Michael Horton from his book, Introducing Covenant Theology:
People don’t know how to relate God to the world he has made. Some banish God from his own domain, as in deism, in which adherents acknowledge God’s existence but deny his personal involvement in the world. God is thus often perceived as an impersonal force or abstract principle. Others simply identify God with the world, as if the difference between God and humans were merely quantitative (God as greater, larger, more impressive, intelligent, and powerful) rather than qualitative (different from that which he has made). Ironically, in either case, God is rendered irrelevant: either by being too distant from us or by being absorbed into us—our will, our intellect, our emotions, our experience. The point of idolatry is to maintain our own autonomy (i.e., sovereignty) over God, either by banishment or absorption. In the one case, we ignore the reality of God; in the other, we use God as a projection for our own felt needs and make him serve our own ends. As we will see, the biblical understanding of God’s relationship to the world as covenantal is both a bridge that deism ignores and a bar to any confusion of the Creator with his creation.1
And fifteen pages later:
In pagan religions and philosophies, human beings were often seen, at least in their spiritual or intellectual aspect, as a spark of the divine essence. Quite often a particular race was identified with the divinity, and the king was seen as an incarnation of a divine figure. The case was, of course, quite different for Israel. The sovereign God, creator and lord of all, was utterly distinct from his creation. No part of God’s nature or knowledge coincided with the creature at any point. That is to say, God is transcendent. Therefore, any relationship that one might have with this God would have to be something other than a natural relationship—that is, the relationship could not be explained in terms of, say, a common spiritual essence shared by the Creator and a creature. According to the Bible, that relationship—a covenant—is established by God in his freedom. We are not related to God by virtue of a common aspect of our being, but by virtue of a pact that he himself makes with us to be our God.

- **Instruction 1**:
According to the covenant theology passage, what does deism acknowledge about God, and what does it deny?
The listing and the covenant theology passage above come from separate sources.

- **Data records**:
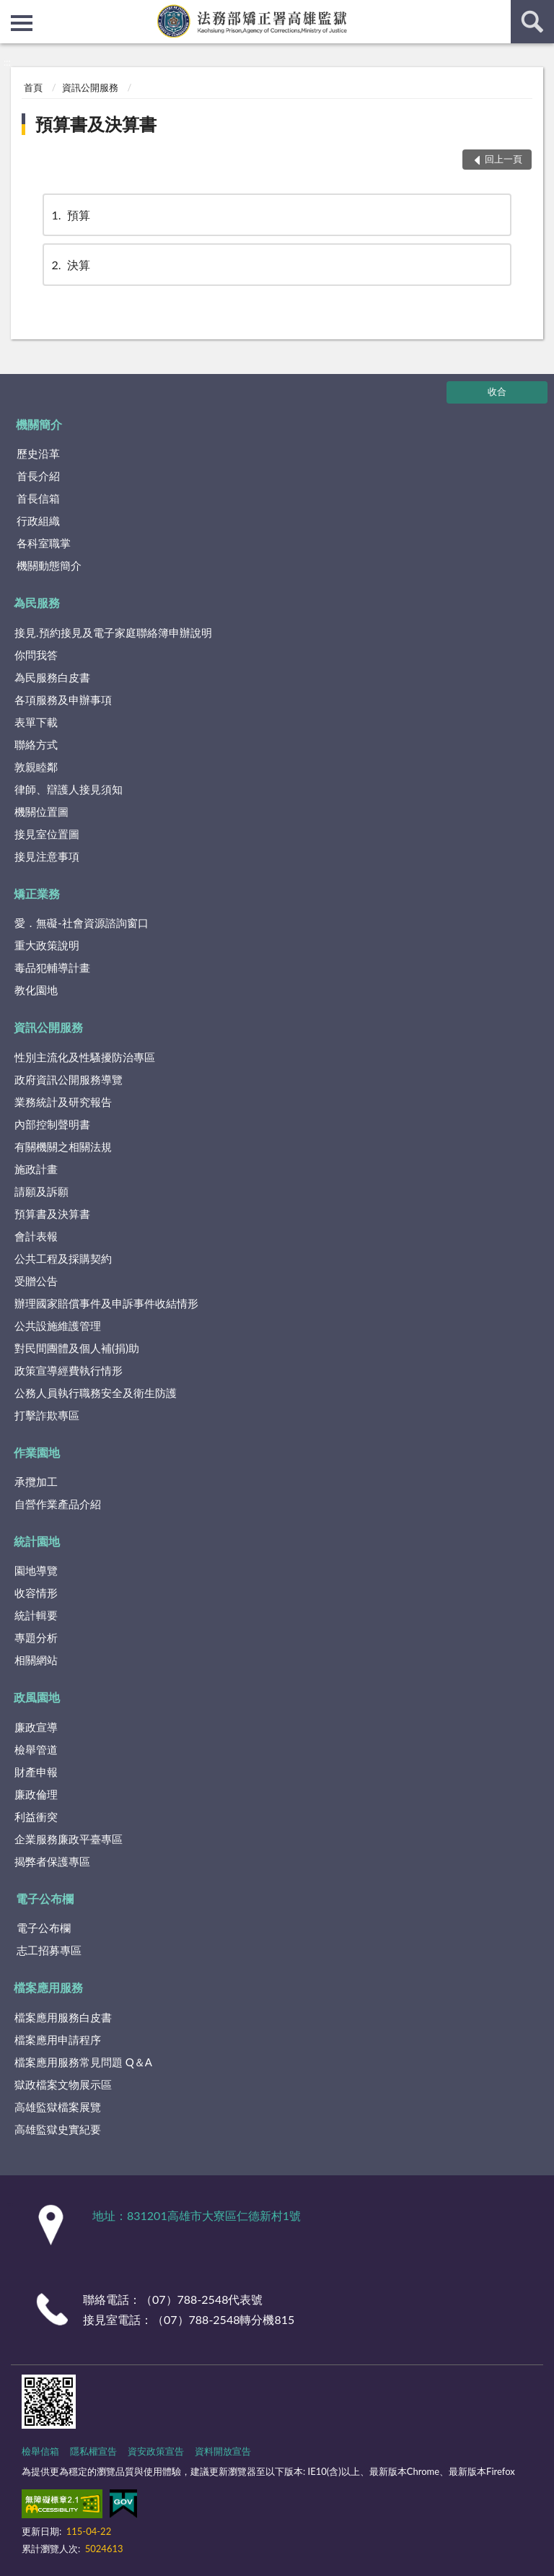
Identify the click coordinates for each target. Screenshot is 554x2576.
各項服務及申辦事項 (63, 699)
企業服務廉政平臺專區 (68, 1838)
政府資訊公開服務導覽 (68, 1079)
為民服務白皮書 (52, 677)
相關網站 (36, 1659)
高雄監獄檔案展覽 (57, 2106)
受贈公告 (36, 1280)
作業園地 (37, 1452)
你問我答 (36, 654)
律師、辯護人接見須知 (68, 789)
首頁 (33, 87)
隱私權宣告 (93, 2451)
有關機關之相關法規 (63, 1146)
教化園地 (36, 989)
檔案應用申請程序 (57, 2039)
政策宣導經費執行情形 (68, 1370)
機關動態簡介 (49, 565)
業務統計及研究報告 (63, 1101)
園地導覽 (36, 1570)
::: (11, 11)
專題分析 (36, 1637)
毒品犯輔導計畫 (52, 967)
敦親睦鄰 (36, 766)
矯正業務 (37, 893)
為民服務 (37, 602)
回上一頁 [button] (503, 159)
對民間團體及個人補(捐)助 (76, 1347)
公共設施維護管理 (57, 1325)
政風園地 (37, 1697)
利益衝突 (36, 1816)
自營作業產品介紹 (57, 1503)
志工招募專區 (49, 1950)
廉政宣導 (36, 1726)
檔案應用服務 (48, 1987)
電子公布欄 (45, 1898)
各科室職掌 (44, 542)
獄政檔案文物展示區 (63, 2084)
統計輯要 (36, 1615)
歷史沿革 (38, 453)
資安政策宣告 (156, 2451)
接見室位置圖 (46, 833)
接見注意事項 (46, 856)
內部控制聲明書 (52, 1124)
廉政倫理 (36, 1794)
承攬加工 (36, 1481)
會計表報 (36, 1236)
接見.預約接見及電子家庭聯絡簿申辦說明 (113, 632)
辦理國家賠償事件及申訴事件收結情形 (106, 1303)
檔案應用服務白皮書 (63, 2017)
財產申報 (36, 1771)
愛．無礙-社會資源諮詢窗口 (81, 922)
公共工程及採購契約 (63, 1258)
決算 (70, 264)
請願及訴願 (41, 1191)
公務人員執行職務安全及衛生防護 (95, 1392)
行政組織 (38, 520)
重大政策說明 (46, 945)
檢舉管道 (36, 1749)
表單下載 (36, 721)
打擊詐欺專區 (46, 1415)
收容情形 (36, 1592)
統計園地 (37, 1541)
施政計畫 (36, 1168)
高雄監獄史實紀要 (57, 2129)
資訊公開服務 (90, 87)
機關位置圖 (41, 811)
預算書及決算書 (96, 123)
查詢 (532, 21)
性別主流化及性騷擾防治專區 (84, 1056)
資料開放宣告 (223, 2451)
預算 (70, 214)
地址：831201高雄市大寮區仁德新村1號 (196, 2215)
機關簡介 (39, 424)
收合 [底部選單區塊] (497, 391)
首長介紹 (38, 475)
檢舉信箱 (40, 2451)
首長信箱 (38, 498)
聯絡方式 (36, 744)
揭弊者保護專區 (52, 1861)
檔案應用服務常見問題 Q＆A (83, 2061)
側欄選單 (21, 23)
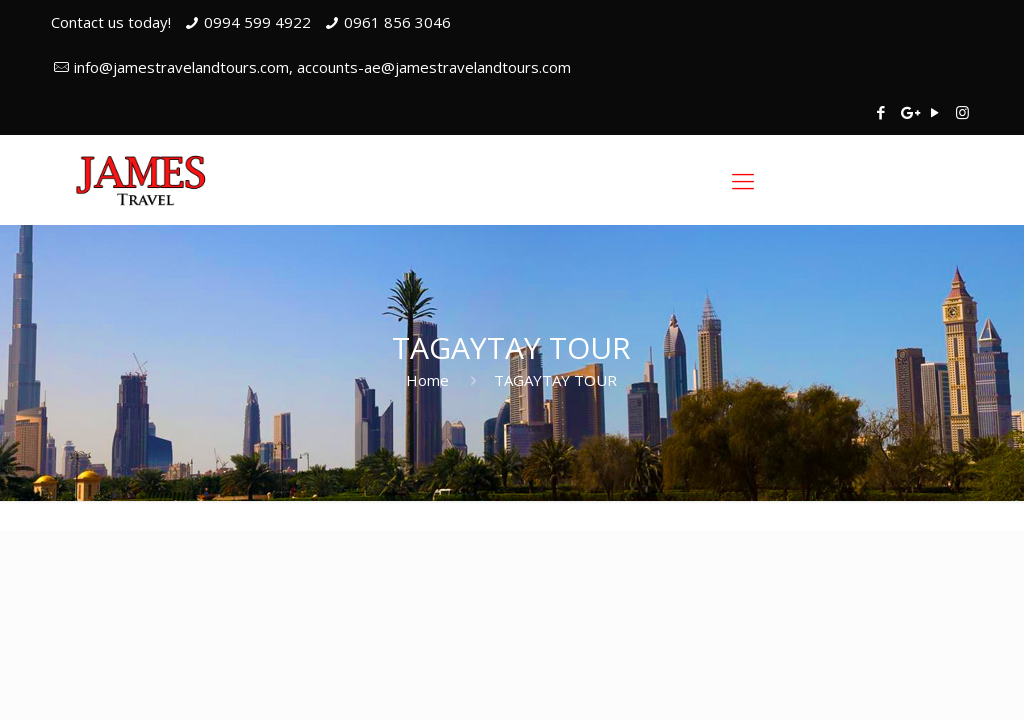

- **Instruction 2**:
Rewrite the listing, starting with its first line and ending with the line containing "毒品犯輔導計畫 (52, 967)", replacing "coordinates" with "positions" and leaving everything else unchanged. Leave out the pictures.

- **Correct response 1**:
Deism acknowledges God's existence but denies his personal involvement in the world.

- **Correct response 2**:
Identify the click positions for each target. Screenshot is 554x2576.
各項服務及申辦事項 (63, 699)
企業服務廉政平臺專區 (68, 1838)
政府資訊公開服務導覽 (68, 1079)
為民服務白皮書 (52, 677)
相關網站 (36, 1659)
高雄監獄檔案展覽 (57, 2106)
受贈公告 (36, 1280)
作業園地 (37, 1452)
你問我答 (36, 654)
律師、辯護人接見須知 (68, 789)
首頁 (33, 87)
隱私權宣告 (93, 2451)
有關機關之相關法規 (63, 1146)
教化園地 (36, 989)
檔案應用申請程序 (57, 2039)
政策宣導經費執行情形 (68, 1370)
機關動態簡介 (49, 565)
業務統計及研究報告 (63, 1101)
園地導覽 (36, 1570)
::: (11, 11)
專題分析 (36, 1637)
毒品犯輔導計畫 (52, 967)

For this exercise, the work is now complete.